The patterns are not mutually exclusive, and the right mix depends on how strict the requirement is. As a rough guide: the strictest data-residency and no-third-party-processor requirements point to on-prem or private-cloud with local models, where nothing leaves your environment. A requirement to keep specific regulated fields protected, but not to avoid hosted models entirely, points to data isolation with redaction and tokenization around a hosted model. And a requirement driven by full privacy or air-gapped operation points to fully local inference with a tool that runs on your own hardware.
The engineering discipline is the same across all three: know exactly where your regulated data is at every step, and make the boundary a designed, enforced thing rather than an assumption. Compliance frameworks like HIPAA and GDPR do not ban AI, they constrain where regulated data can go, and each of these patterns is a way to satisfy that constraint while still getting the work done.

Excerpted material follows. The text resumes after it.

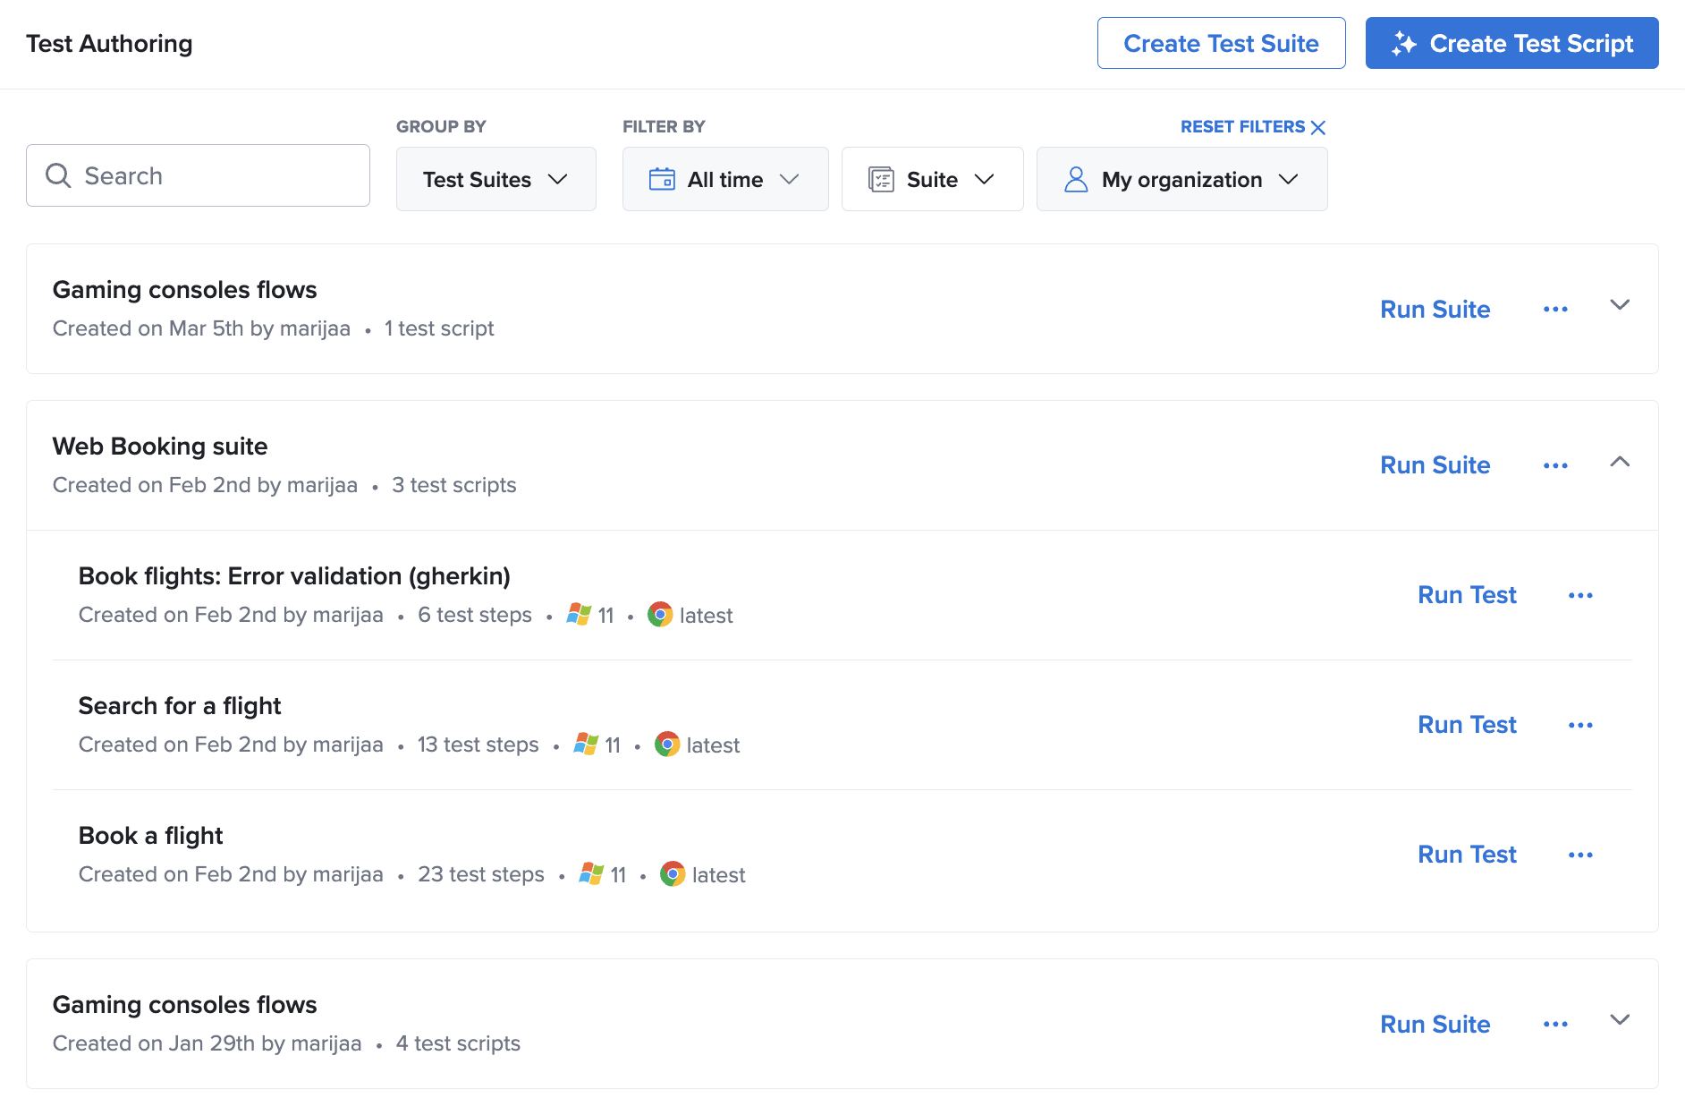1685x1115 pixels.
Task: Focus the Search input field
Action: [x=215, y=175]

Regulated teams do not have to choose between using AI and protecting their data. They have to architect for both: run the model where compliance allows (on-prem, private cloud, or local), choose a model they can host when residency demands it, and isolate regulated data so the boundary it cannot cross is enforced by design. Privacy is not a feature you turn on; it is the shape of the system you build.

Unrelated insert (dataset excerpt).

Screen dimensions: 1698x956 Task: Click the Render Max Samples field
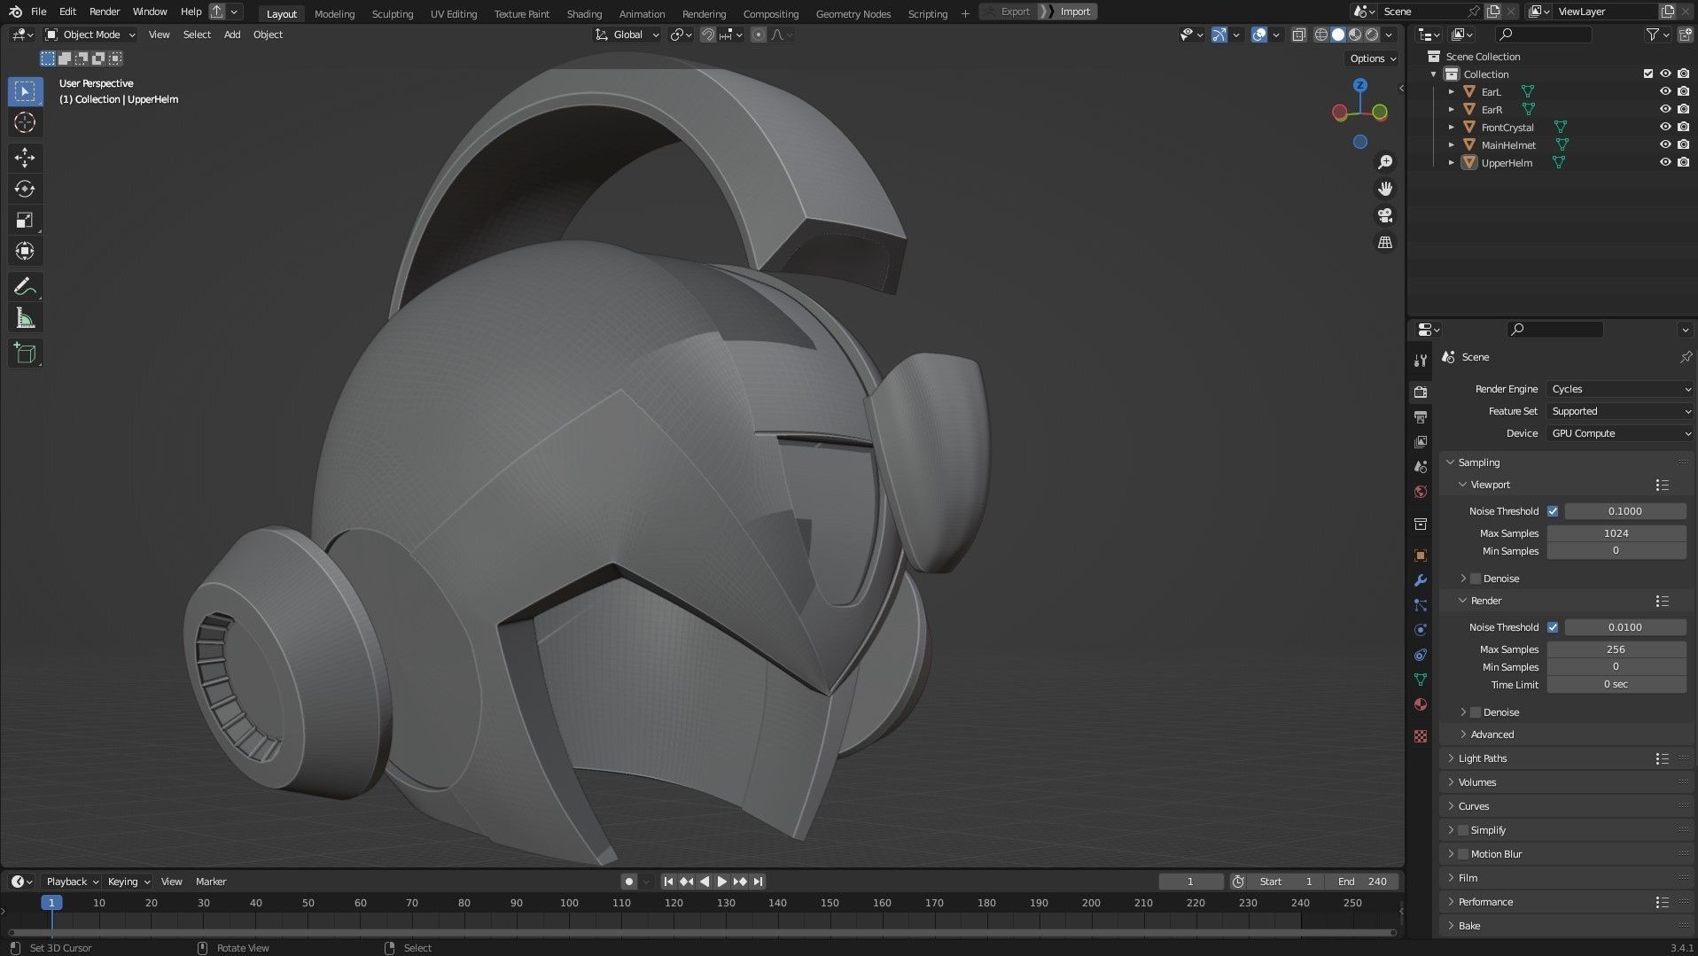point(1616,649)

The pattern under all of it is the one behind every serious AI deployment: the model does the work, and the architecture around it, here the deployment, model choice, and data boundaries, is what makes it safe to use. If you are trying to bring AI into a regulated environment without your data leaving your control, that architecture is where our AI Discovery work starts.
Can regulated companies use AI without sending data to the cloud? Yes. By running models on-prem or in a private cloud, using local open-weight models, or isolating regulated data so it never reaches an external model, a regulated team can use AI while keeping sensitive data inside its controlled environment.
What is BYOM (bring-your-own-model)? BYOM means hosting a model you choose, often an open-weight model, in your own environment instead of calling a third-party API. Combined with local inference, it keeps prompt data on your infrastructure, which suits strict data-residency requirements.
Does HIPAA or GDPR prohibit using AI? No. They constrain where regulated data can go and who can process it. AI is compliant when the architecture keeps regulated data within allowed boundaries, through local inference, private deployment, or data isolation and redaction around any external model.
What is data isolation in an AI system? Designing each workflow so the model only ever sees the minimum, sanitized data it needs, by redacting or tokenizing sensitive fields and preventing protected data and external calls from occurring together. It keeps regulated data behind a boundary even when a hosted model is used.
Is a local open-weight model good enough for regulated work? Often yes. For classification, extraction, summarization, and structured tasks common in regulated workflows, capable local models are frequently sufficient, and they keep data on-device. Larger models can still be used for non-sensitive parts of a workflow through careful isolation.